TEXTE ÉTUDIÉ ▸
Par Ingrid Merckx, rédactrice en chef

Comment s’imagine-t-on Ulysse ? Puissant et valeureux, le héros de la guerre contre les Troyens qui entra dans la ville assiégée grâce au subterfuge du cheval de bois dans lequel il s’était caché avec ses compagnons. Sans pitié, le soldat qui ensuite a massacré toute la ville. Oublieux, le voyageur qui a poursuivi sa route ensuite, mais sans ses compagnons, et sans égard pour sa femme, son fils et ses sujets qui l’attendaient à Ithaque. Les récits de ses exploits vingt années durant sont parvenus jusqu’à son île natale, au gré des visiteurs, alimentant le mythe, et le désarroi.

C’est navigant entre ces deux sentiments qu’Uberto Pasolini montre les habitants d’Ithaque : pas les citoyens d’une cité prospère, mais les occupants pauvres à peine vêtus d’une toge et de sandales, d’une petite île de Méditerranée baignée de soleil et d’épineux. Non pas les savants éclairés de la civilisation grecque antique flamboyante, mais des petits paysans et des soldats sans arme, se partageant les lieux et convoitant la couche de la reine Pénélope. Celle-ci (Juliette Binoche), à peine mieux parée que sa dame de compagnie, résiste à la pression de ses soupirants en promettant d’en choisir un quand elle aura fini de tisser son ouvrage, et pour reporter l’échéance se lève chaque nuit pour défaire son travail du jour.

Ceux qui ignorent la ruse de Pénélope – miroir de celle d’Ulysse à Troie : et si le pouvoir résidait dans la capacité à inventer des solutions ? – ne la comprendront pas forcément en regardant la reine pleurer sur son métier à tisser dans The Return. Le film paraît d’abord s’adresser à ceux qui se sont fait raconter les exploits d’Ulysse et de Pénélope, tels les habitants d’Ithaque qui ont recueilli des bribes, des anecdotes, à transmettre et à confronter, comme lors d’une scène phare du film où l’on se dit que peut-être, les légendes naissent ainsi, avec quelques âmes autour d’un feu. Ils ne sont pas tous d’accord d’ailleurs sur l’image à garder du roi absent : les a-t-il sauvés ou abandonnés ? Va-t-il revenir prendre ses fonctions ou poursuit-il sa vie au loin avec la cruelle Circé ? Son retour tant attendu sera-t-il spectaculaire ?

ÉNONCÉ ▸ Relevez tous les personnages de la mythologie grecque désignés par leur nom dans le texte étudié, en excluant les acteurs, le réalisateur et la rédactrice. Les données n'interviennent en rien dans ce travail.

DONNÉES ENREGISTRÉES ▸
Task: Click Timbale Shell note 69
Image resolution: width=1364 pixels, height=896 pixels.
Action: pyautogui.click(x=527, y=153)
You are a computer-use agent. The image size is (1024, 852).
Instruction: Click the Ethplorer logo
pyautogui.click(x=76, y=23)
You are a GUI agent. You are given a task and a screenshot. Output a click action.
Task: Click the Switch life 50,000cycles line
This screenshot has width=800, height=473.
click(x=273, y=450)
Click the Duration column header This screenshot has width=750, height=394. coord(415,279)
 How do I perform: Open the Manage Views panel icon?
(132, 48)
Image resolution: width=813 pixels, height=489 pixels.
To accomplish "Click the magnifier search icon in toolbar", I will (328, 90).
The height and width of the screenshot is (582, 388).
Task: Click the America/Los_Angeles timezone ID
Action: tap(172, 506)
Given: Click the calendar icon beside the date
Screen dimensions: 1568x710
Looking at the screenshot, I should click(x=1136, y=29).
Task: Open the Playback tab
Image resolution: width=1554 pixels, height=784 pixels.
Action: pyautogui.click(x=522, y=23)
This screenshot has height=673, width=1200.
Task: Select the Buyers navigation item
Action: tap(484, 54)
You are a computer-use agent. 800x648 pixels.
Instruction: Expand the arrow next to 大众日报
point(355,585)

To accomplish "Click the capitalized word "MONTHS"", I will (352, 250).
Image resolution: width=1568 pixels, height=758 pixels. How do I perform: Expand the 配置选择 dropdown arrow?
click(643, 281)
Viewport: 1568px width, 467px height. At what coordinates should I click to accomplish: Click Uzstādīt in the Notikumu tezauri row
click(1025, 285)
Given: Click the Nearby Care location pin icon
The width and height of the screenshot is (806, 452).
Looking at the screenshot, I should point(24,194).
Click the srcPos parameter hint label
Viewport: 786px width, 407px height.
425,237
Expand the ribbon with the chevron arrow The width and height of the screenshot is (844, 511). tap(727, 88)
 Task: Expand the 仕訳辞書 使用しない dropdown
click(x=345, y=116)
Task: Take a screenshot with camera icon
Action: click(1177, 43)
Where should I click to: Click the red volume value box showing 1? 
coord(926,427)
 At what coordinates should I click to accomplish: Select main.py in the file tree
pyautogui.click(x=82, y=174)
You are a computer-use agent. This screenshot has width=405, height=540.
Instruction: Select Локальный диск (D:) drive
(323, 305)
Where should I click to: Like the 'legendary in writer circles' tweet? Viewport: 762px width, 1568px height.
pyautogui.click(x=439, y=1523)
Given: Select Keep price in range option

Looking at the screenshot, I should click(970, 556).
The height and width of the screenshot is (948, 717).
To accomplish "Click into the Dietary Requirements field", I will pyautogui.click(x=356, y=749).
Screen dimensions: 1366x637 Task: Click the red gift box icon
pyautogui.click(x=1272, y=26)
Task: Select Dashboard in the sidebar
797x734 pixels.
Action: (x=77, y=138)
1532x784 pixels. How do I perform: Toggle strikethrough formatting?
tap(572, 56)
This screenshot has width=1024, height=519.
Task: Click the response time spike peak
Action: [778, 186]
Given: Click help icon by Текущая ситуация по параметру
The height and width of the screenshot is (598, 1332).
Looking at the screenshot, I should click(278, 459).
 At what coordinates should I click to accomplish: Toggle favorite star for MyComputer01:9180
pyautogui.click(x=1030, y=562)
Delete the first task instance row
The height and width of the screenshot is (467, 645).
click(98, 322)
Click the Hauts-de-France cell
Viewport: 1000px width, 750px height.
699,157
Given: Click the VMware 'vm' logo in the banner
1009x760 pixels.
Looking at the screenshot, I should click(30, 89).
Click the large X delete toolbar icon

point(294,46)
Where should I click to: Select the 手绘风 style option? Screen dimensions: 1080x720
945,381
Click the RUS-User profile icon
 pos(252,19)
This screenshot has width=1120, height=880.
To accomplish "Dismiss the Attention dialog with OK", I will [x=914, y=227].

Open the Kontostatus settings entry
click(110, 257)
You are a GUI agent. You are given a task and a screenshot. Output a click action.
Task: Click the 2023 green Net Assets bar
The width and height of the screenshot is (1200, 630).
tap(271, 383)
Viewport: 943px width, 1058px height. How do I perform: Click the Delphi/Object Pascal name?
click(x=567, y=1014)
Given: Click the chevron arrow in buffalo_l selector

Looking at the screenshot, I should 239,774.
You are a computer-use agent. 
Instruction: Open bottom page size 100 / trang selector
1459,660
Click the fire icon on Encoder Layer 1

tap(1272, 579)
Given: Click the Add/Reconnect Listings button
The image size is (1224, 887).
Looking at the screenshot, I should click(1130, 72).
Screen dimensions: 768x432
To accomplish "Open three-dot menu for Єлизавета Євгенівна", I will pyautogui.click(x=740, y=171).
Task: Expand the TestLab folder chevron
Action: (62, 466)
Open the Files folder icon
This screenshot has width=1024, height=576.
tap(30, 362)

RÉSULTAT ATTENDU ▸ Ulysse, Pénélope, Circé